The Automated Transfer Vehicle is the largest cargo ship to service the space station. But ATV-5 is making the program's final flight as ESA's human spaceflight program transitions to building the service module for NASA's Orion deep space exploration spacecraft, providing power and life support systems for future flights beyond low-Earth orbit.

For its last mission, the ATV was packed with a record load of hardware and supplies.

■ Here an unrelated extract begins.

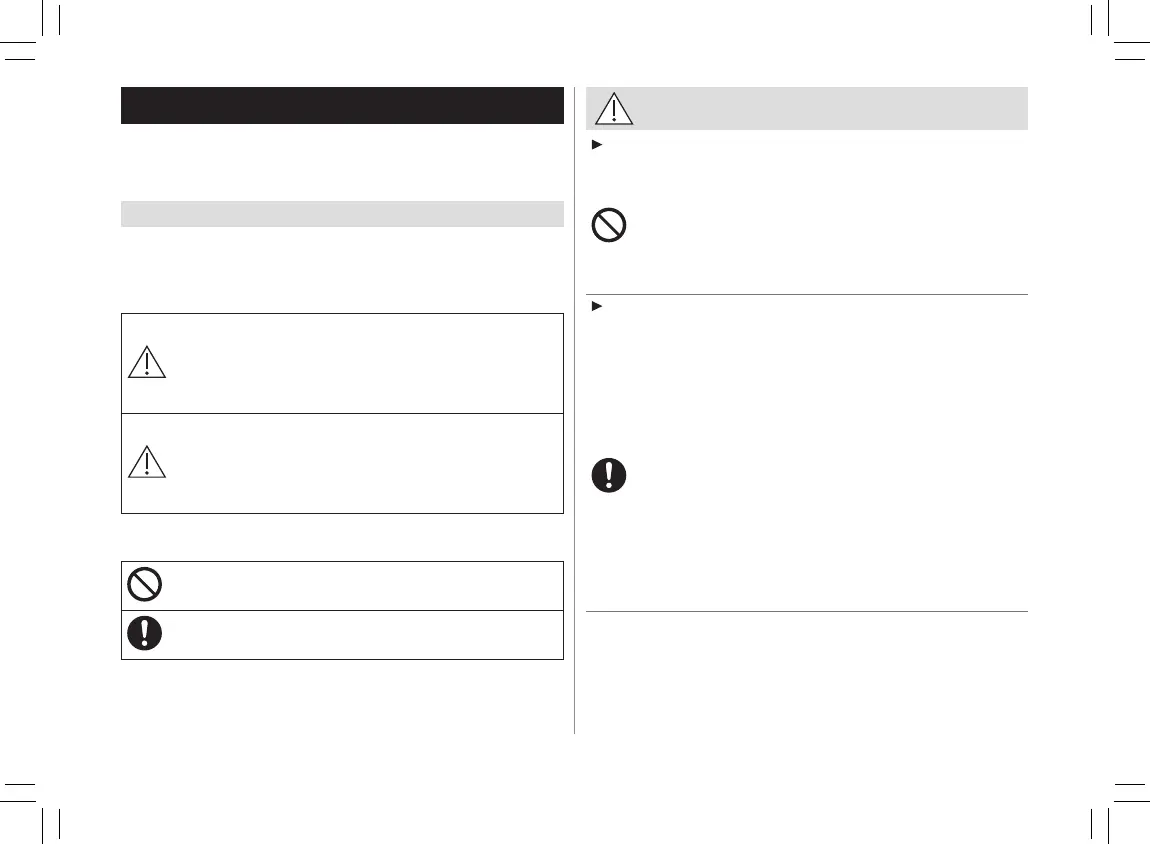The image size is (1150, 844).
Task: Click the upper horizontal divider in right column
Action: pos(806,294)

Science gear includes the European Space Agency's 882-pound Electromagnetic Levitator, designed to suspend various metals in weightlessness, heat them to nearly 3,000 degrees Fahrenheit and then quickly cool the samples to learn more about the structure and behavior of such materials.

"Blacksmiths have been using this technique for centuries, creating steel tools and weapons by heating, hammering and quenching in water," ESA said in a web description. "This process sets the steel's structure and causes it to be hard and stay sharp.

"Understanding the underlying physics of this simple example is complicated and factors such as gravity and the mould used to hold the metal in place influence the process making it difficult to get to the fundamentals. ... For scientists, observing liquid metals cooling in weightlessness removes unnecessary complexity to reveal the core processes."

Also on board the ATV are a pump for the station's water recycling system and an experimental joystick known as Haptics-1, described by ESA as a "touchy-feely joystick, which will investigate how people feel tactile feedback in space, preparing for remote robotic operations from orbit."

The ATV docking kicks off a busy week aboard the space station with the start of cargo transfers and the unberthing Friday of a commercial Orbital Sciences Cygnus cargo ship attached to the Earth-facing port of the forward Harmony module. Skvortsov and Oleg Artemyev then plan to carry out a spacewalk Monday to launch a small "nanosatellite" and to retrieve science gear attached to Zvezda's hull.